You would think the government of a country with such low unemployment rates and such good polling numbers, wouldn’t need to be competing so aggressively on employment.

But this is where the crisis being faced by employers seems to have its roots in the simultaneous crisis being faced by educators.

A question we must start asking ourselves is this: Is our education system failing us so badly that the only way of keeping unemployment rates low is to bloat the public sector with phantom jobs?

There are warning signs that this might be the case.

“We still encounter sixth form level students who think of computer science as concerned with fixing physical computers, or who think of science as a prescribed set of lab experiments,” a group of concerns academics and employers recently warned the government.

“Whilst we have syllabi in place for our students to acquire STEM knowledge, this is not leading to creative, computational and critical thinking in our society. Such thinking goes beyond a specific career path; it includes universal problem-solving skills based on the power of abstracting unnecessary details and seeing patterns across multi-disciplinary domains,” they added.

Similar concerns have been raised by educators and employers across sectors. Despite spending more than the EU average on education, we are getting worse results. And we cannot keep solving the problem simply by importing foreign workers.

So what will a PN government do about it?

Firstly, we will invest in our educators by paying wages that match up to the responsibility of the job. Currently we have a worrying shortage of educators that’s made even worse by COVID restrictions that have divided classrooms.

We will keep building on the work to reduce early school drop outs, which are still too high. But it’s not enough to stay in school. We need to make sure school is preparing our youth for the opportunities of the future.

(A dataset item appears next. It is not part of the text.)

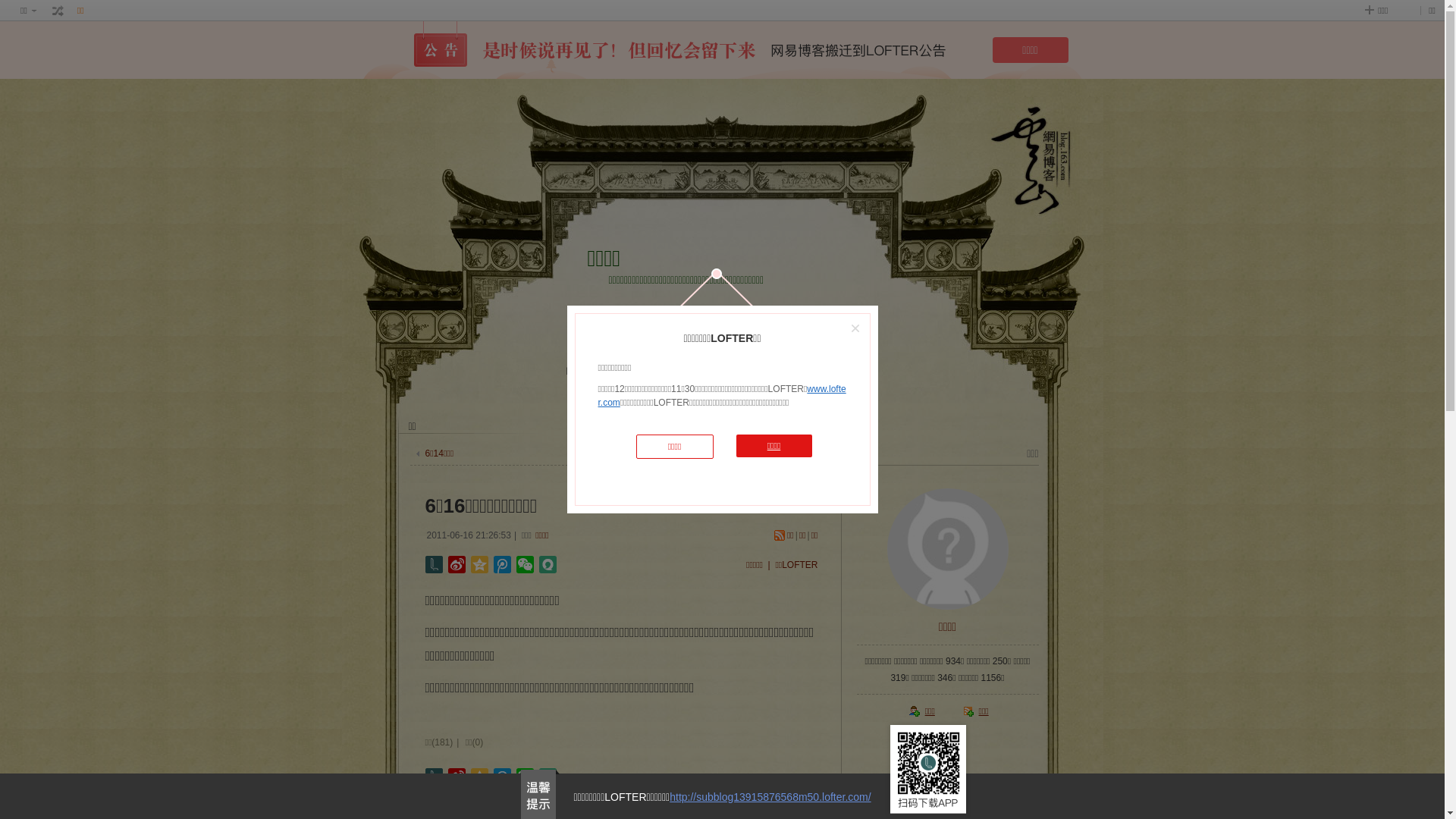  Describe the element at coordinates (720, 394) in the screenshot. I see `'www.lofter.com'` at that location.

We will revise curricula to make sure we are not just teaching students to memorise a huge amount of information for exams without acquiring critical thinking skills.

We will make sure subjects like history, geography and social studies do not die a natural death. Humanities are crucial to teaching students broadly and holistically, as are extracurricular activities.

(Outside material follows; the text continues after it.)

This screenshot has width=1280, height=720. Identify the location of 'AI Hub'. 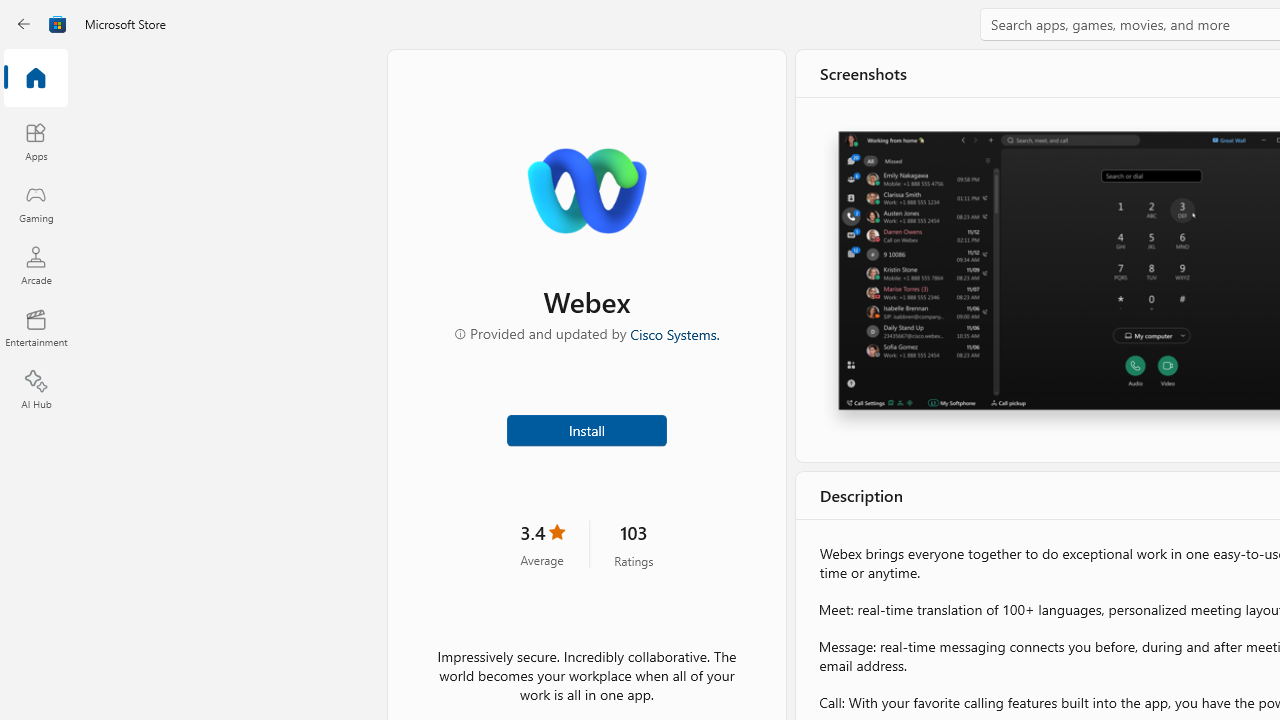
(35, 390).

This also goes for languages, especially in a context where our population is becoming more multicultural.

For too long have we taken for granted the teaching of English and Maltese as first languages, when for many of our students this isn’t the case for either one of the languages or both of them.

But crucially we shall short-circuit the tribal vice: when it comes to public sector employment, we shall stop the government’s crowding-out practices and ensure that positions of trust are an exception not a rule. We shall incentivise public sector employees to voluntarily move to the private sector. Moreover, we shall clamp down on precarious employment to ensure that entry-level employment in the private sector is just as rewarding as with government.

We shall also team up with constituted bodies and social partners to establish a programme to forecast skills shortages and link it to work permit facilitation on a regulated basis.

We also need a better focus on apprenticeships and vocational training, building on all the good work being done by MCAST.

The Nationalist Party has always invested in education and employment and it remains committed to doing so.

Robert Abela has wasted his opportunity to make things right for this country. His Ministers are inflicting untold harm on the labour market by competing on who engages the most people on the government books at the taxpayers’ expense.

Sweeping the problems under the rug until the next election won’t make them go away. Let’s act now. Let’s shape a bipartisan pact on employment together with the constituted bodies and the social partners. Let’s support industry to survive and be capable to bounce back. Elections come and go but our country and its future are here to stay.